A basileía sagrada de Justiniano (527-565)
conceito, definições, problemas
DOI:
https://doi.org/10.29327/rom.v26i.47842Palavras-chave:
Justiniano, Autocracia, Basiléia sagrada, Modelo político, HistoriografiaResumo
A maior parte da historiografia sobre Bizâncio aponta que o modelo político utilizado no século VI por Justiniano foi uma autocracia. As definições conceituais do termo, contudo, se limitam a textos que, em suma, atribuem a sua origem ao título de autokrátōr, retirado dos protocolos oficiais da chancelaria e utilizado em referência a um poderio centralizador e ilimitado, como a sua administração teria sido segundo esta vertente.
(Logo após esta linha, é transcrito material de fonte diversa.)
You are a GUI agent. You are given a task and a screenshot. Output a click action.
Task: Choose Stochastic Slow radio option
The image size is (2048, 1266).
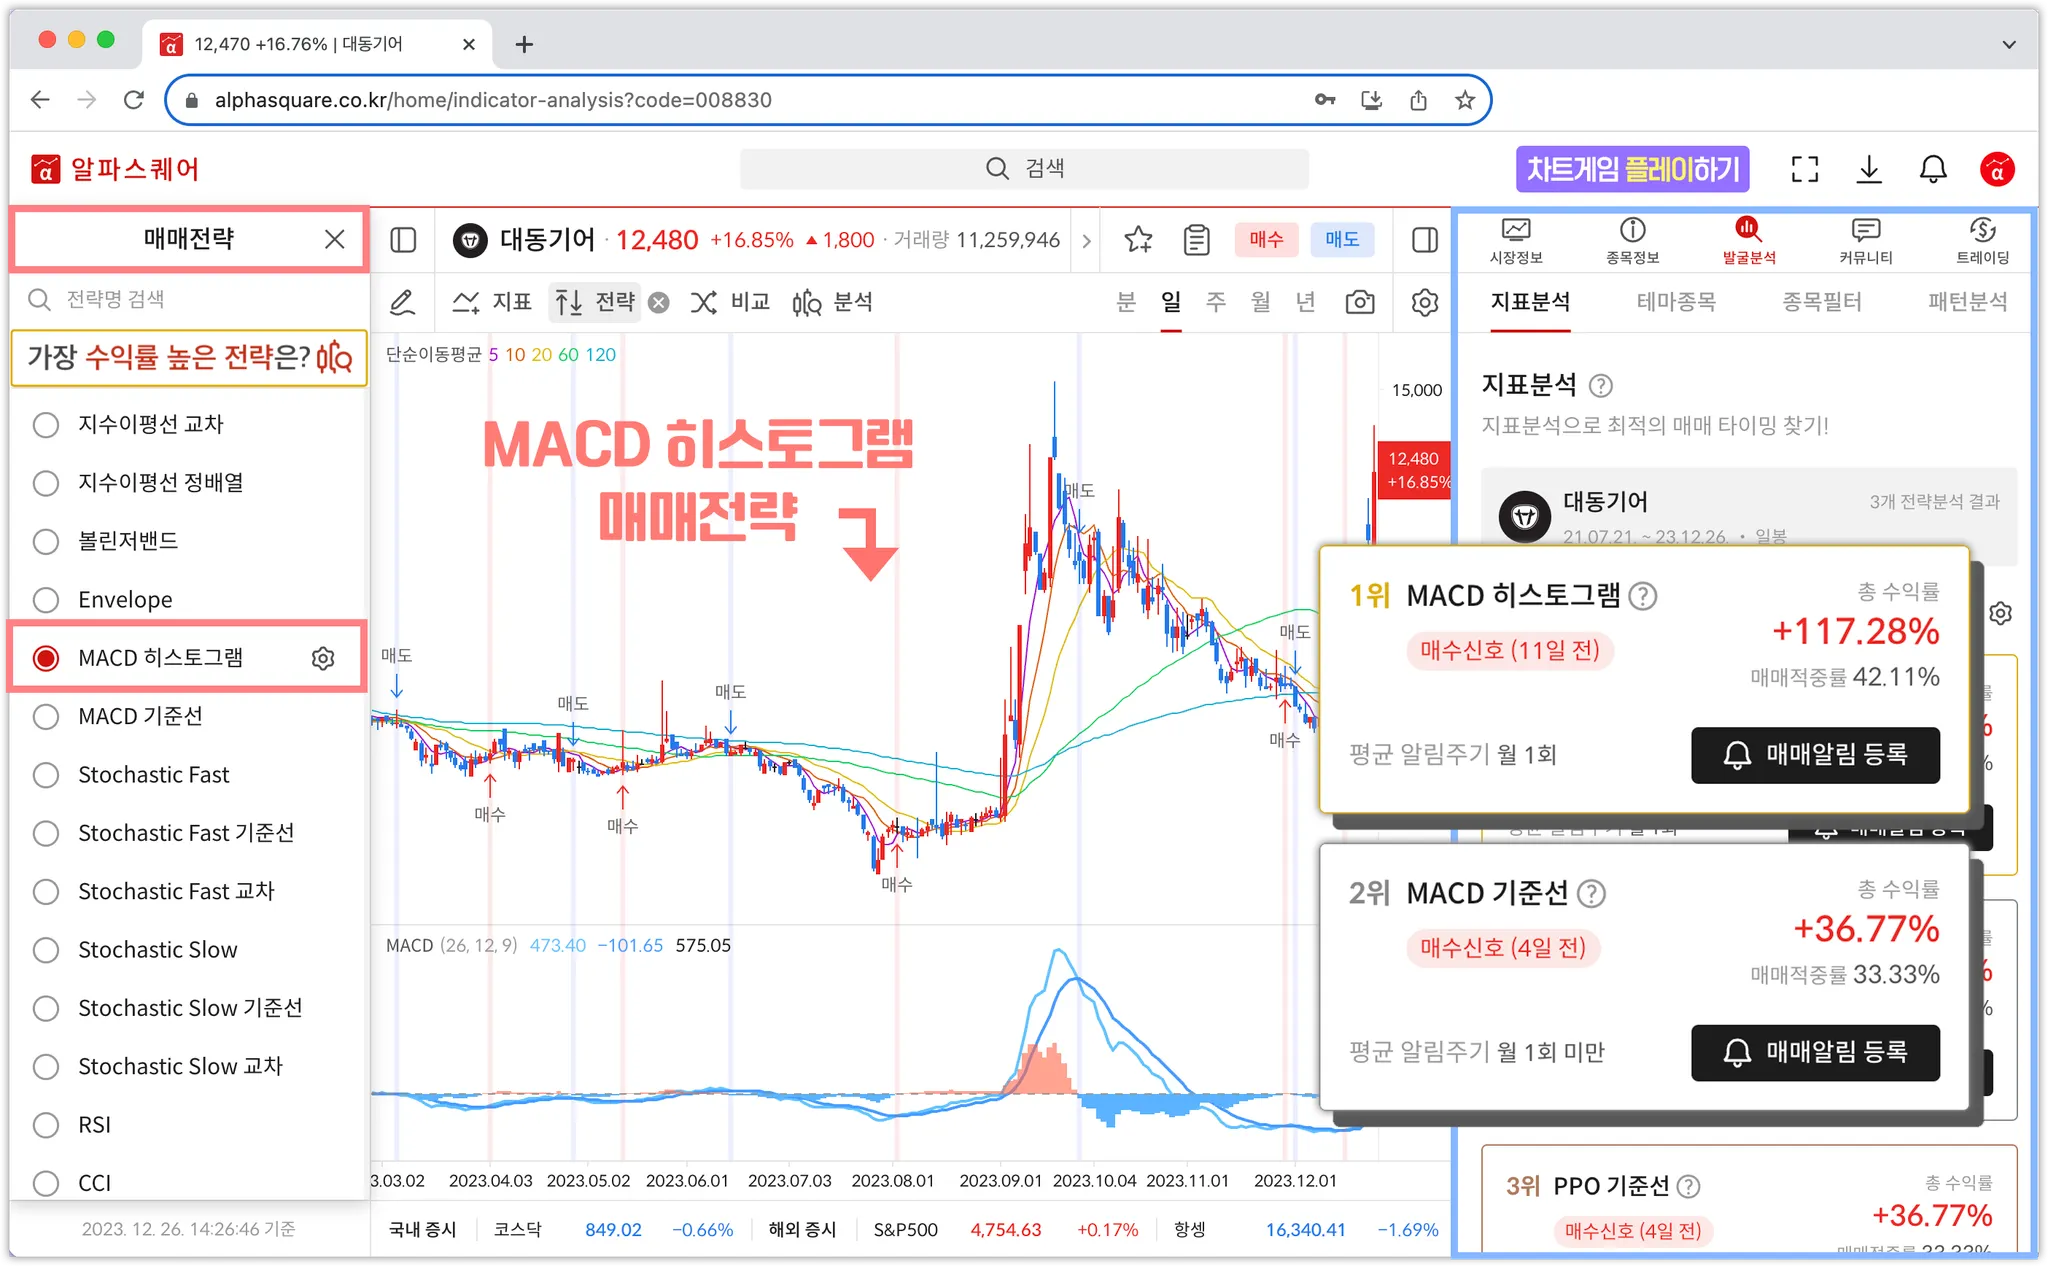(x=46, y=950)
Estes apontamentos historiográficos, entretanto, apresentam divergências com os textos gregos dos panegíricos Das construções e Descrição de Santa Sofia, escritos por Procópio de Cesareia (490–562) e Paulo Silenciário (?-580), respectivamente, que utilizam a forma de tratamento basileús. Procuramos, com base nestes dois autores, oferecer como alternativa de explicação o conceito de basileía sagrada, ao considerarmos o seu emprego principalmente para explicitar um auxílio divino recebido por Justiniano para governar.